**Task description:**
Your answer should hold exactly the lines from the one with "You are a computer-use agent. Viewport: 304px" through the last line of the material below, nothing before and nothing extra.
================================
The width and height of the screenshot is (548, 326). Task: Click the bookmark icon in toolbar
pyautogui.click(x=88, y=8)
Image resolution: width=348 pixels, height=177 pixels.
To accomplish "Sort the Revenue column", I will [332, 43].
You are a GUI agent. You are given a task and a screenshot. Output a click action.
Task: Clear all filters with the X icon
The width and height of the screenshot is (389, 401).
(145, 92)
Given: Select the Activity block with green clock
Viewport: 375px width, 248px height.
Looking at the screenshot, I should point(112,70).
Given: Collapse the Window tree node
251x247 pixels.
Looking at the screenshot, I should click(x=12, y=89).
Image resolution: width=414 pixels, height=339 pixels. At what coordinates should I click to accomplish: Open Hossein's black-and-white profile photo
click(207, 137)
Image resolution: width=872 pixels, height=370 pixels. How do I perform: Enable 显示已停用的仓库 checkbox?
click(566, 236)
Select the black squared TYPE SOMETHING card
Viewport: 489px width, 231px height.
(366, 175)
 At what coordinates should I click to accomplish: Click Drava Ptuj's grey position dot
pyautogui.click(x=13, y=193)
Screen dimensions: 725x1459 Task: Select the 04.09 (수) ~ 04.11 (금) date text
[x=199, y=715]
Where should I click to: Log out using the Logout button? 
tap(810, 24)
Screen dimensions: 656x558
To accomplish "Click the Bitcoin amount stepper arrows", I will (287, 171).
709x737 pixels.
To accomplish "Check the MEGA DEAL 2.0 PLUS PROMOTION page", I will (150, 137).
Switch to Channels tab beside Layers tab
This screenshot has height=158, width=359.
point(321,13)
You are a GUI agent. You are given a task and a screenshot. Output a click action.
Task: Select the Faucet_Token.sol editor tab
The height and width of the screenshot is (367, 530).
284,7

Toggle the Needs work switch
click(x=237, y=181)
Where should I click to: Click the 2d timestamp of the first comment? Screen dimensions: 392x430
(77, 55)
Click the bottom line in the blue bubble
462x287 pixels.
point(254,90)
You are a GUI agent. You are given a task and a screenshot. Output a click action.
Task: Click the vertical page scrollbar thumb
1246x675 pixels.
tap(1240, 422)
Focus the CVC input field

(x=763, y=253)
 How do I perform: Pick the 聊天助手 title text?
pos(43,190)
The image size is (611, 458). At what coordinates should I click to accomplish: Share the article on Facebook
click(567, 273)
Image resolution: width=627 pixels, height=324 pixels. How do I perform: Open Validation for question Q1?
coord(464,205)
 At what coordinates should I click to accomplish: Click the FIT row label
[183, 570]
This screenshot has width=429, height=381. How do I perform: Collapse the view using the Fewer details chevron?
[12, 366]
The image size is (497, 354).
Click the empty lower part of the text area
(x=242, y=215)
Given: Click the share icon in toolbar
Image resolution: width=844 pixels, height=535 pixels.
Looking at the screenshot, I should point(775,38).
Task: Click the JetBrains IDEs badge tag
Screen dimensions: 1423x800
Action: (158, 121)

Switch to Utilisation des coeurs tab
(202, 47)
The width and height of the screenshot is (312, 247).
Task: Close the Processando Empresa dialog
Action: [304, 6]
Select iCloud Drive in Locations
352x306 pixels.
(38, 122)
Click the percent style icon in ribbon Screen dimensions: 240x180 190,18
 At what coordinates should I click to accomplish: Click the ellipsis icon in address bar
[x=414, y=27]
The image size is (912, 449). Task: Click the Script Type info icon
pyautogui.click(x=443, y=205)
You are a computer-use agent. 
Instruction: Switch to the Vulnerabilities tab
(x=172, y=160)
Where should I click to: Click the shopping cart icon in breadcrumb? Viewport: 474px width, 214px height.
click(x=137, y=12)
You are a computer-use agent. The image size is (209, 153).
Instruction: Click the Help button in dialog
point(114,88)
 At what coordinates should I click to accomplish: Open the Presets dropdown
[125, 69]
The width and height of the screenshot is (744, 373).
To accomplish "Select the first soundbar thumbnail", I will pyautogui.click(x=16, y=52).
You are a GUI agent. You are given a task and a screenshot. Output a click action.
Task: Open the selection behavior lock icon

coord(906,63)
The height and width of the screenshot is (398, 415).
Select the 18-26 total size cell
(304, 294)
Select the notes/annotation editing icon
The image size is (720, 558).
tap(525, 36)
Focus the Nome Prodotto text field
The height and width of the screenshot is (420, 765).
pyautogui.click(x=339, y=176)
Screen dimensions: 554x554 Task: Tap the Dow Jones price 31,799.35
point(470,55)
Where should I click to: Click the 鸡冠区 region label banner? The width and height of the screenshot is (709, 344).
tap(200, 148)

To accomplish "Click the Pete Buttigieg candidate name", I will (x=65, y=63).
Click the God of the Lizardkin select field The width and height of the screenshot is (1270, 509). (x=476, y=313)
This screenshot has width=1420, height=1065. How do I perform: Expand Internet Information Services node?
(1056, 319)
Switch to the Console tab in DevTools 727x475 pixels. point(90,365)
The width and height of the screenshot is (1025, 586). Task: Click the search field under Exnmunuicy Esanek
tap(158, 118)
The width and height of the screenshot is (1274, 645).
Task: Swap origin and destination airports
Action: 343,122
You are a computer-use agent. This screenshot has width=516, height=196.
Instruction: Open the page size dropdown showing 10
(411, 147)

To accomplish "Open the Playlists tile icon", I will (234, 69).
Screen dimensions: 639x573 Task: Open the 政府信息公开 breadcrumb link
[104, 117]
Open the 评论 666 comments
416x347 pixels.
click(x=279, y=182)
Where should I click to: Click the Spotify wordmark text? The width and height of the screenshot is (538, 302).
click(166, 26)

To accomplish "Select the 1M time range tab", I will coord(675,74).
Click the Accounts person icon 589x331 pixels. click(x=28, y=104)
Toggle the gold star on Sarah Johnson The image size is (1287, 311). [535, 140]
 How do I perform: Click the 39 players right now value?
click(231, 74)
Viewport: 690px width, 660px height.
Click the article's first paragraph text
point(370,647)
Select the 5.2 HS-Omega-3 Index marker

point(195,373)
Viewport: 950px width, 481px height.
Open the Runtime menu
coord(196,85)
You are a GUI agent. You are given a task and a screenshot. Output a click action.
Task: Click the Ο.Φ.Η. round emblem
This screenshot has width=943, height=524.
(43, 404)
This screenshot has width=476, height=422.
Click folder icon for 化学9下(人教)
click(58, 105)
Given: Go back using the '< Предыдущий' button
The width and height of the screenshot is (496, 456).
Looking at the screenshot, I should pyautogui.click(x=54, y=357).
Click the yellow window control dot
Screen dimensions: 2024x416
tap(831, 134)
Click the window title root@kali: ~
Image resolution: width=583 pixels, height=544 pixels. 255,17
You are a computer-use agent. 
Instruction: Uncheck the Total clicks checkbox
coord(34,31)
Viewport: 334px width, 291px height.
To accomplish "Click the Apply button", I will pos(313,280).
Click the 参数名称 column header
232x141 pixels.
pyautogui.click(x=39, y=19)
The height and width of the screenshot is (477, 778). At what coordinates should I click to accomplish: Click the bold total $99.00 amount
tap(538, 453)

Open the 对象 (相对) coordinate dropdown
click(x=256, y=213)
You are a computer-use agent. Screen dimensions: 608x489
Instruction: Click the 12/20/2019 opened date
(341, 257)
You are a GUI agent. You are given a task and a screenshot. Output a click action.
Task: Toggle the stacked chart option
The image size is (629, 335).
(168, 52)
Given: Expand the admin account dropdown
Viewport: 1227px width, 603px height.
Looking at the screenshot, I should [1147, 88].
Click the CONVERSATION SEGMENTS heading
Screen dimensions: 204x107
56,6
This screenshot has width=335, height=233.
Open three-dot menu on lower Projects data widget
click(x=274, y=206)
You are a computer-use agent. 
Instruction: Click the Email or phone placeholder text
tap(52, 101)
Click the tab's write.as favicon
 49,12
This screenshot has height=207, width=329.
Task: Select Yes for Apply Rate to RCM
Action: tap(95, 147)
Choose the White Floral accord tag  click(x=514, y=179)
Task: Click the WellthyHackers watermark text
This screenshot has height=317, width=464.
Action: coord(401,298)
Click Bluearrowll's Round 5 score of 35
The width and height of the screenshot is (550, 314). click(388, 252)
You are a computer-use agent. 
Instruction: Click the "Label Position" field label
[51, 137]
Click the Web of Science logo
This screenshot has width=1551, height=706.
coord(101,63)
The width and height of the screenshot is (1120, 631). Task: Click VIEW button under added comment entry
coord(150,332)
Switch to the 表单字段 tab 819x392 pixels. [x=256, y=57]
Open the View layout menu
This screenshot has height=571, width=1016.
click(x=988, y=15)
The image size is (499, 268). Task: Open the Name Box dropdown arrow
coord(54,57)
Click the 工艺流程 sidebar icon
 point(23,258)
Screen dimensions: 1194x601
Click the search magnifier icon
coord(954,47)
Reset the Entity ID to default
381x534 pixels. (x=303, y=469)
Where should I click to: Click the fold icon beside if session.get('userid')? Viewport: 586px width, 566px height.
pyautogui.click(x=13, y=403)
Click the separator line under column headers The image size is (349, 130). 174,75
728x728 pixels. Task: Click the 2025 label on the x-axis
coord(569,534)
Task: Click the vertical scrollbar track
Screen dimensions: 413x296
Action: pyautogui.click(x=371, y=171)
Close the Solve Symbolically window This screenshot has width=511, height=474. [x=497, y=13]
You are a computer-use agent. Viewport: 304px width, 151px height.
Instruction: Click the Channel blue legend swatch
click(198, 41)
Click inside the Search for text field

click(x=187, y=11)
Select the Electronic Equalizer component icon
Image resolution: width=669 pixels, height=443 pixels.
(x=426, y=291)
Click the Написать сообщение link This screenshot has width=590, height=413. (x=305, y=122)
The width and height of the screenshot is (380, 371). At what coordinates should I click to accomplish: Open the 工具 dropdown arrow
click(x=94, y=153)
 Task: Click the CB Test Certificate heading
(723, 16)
================================
**Answer section:**
You are a computer-use agent. Viewport: 304px width, 151px height.
Instruction: Click the Channel blue legend swatch
click(198, 41)
Click inside the Search for text field

click(x=187, y=11)
Select the Electronic Equalizer component icon
Image resolution: width=669 pixels, height=443 pixels.
(x=426, y=291)
Click the Написать сообщение link This screenshot has width=590, height=413. (x=305, y=122)
The width and height of the screenshot is (380, 371). At what coordinates should I click to accomplish: Open the 工具 dropdown arrow
click(x=94, y=153)
 Task: Click the CB Test Certificate heading
(723, 16)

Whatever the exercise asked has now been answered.